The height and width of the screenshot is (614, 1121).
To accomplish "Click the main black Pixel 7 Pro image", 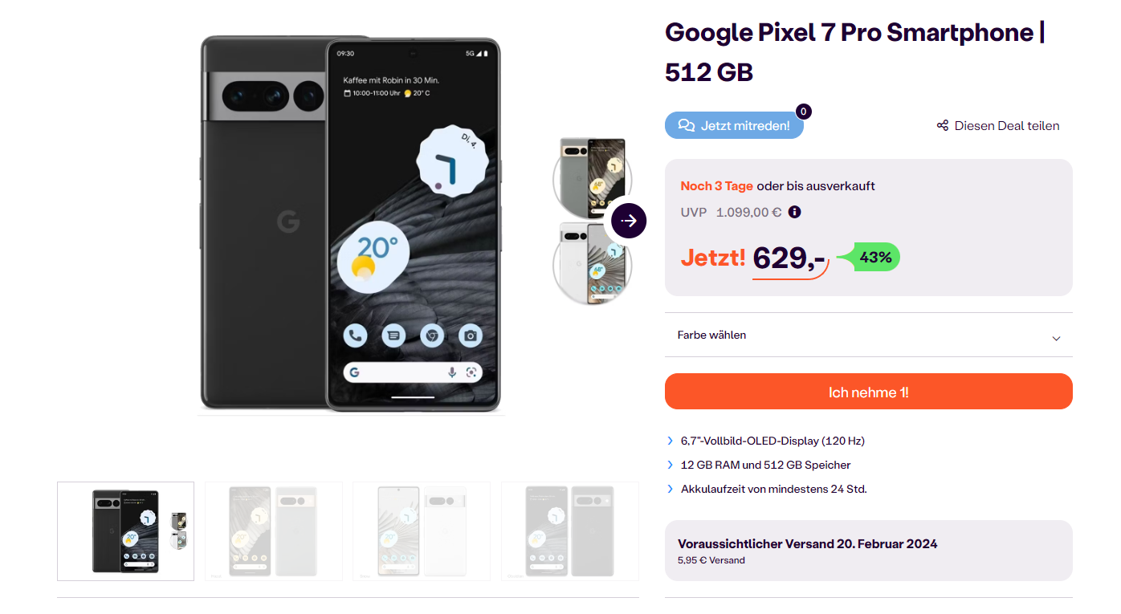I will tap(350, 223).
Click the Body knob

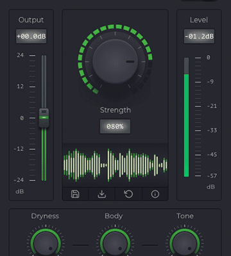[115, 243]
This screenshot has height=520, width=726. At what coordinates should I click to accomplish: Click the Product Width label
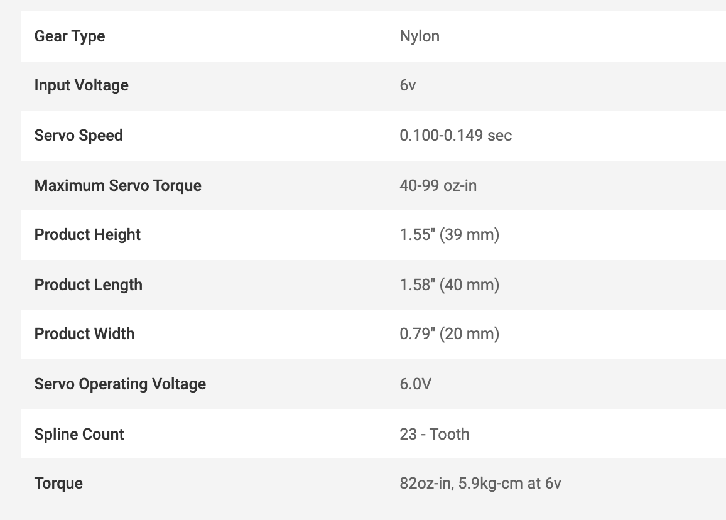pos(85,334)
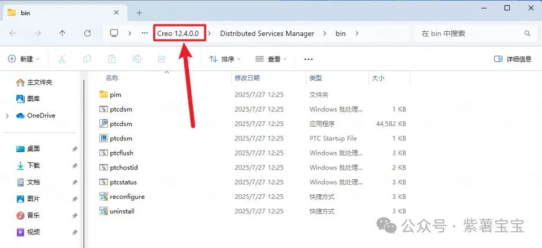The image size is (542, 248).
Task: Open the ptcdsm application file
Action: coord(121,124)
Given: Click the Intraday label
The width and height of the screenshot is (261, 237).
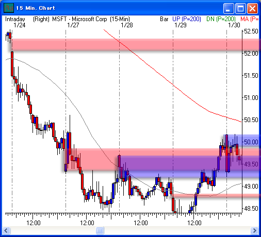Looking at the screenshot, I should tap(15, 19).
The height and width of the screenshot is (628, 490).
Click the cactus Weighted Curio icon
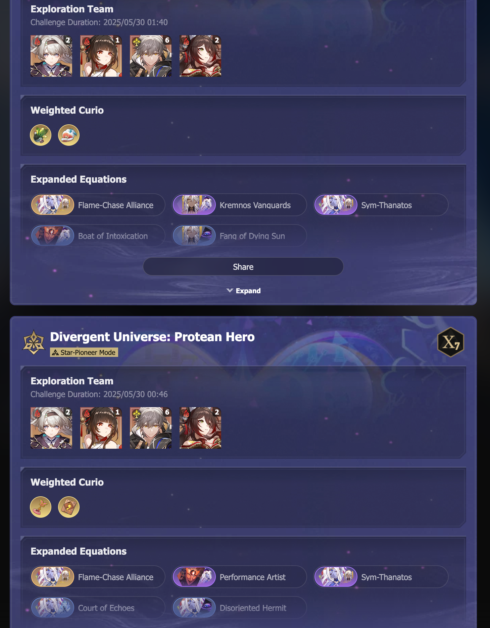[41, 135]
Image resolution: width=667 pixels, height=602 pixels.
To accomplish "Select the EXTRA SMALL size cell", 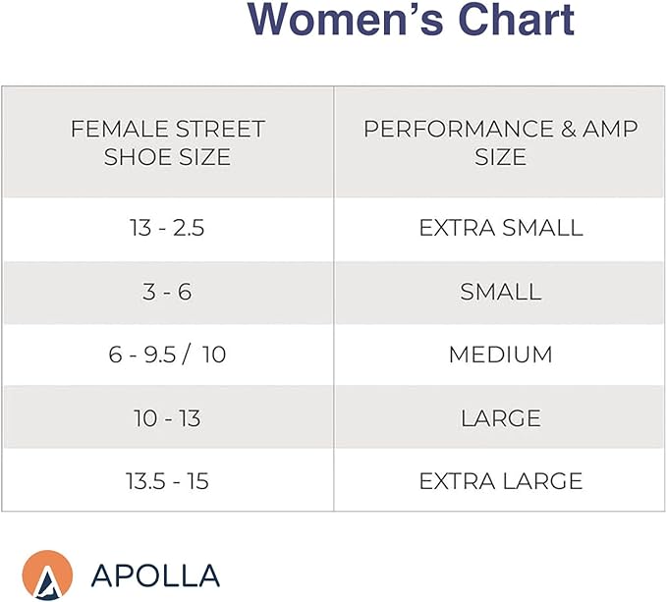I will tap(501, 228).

====

Please retype the entries from the line that contains "Click the Body knob" through the line that contains "Action: coord(121,124)", both included. Leave out the pictures.

Click the Body knob

[115, 243]
This screenshot has height=520, width=726. At what coordinates should I click to accomplish: Click the Product Width label
pos(85,334)
The image size is (542, 248).
Task: Open the ptcdsm application file
Action: coord(121,124)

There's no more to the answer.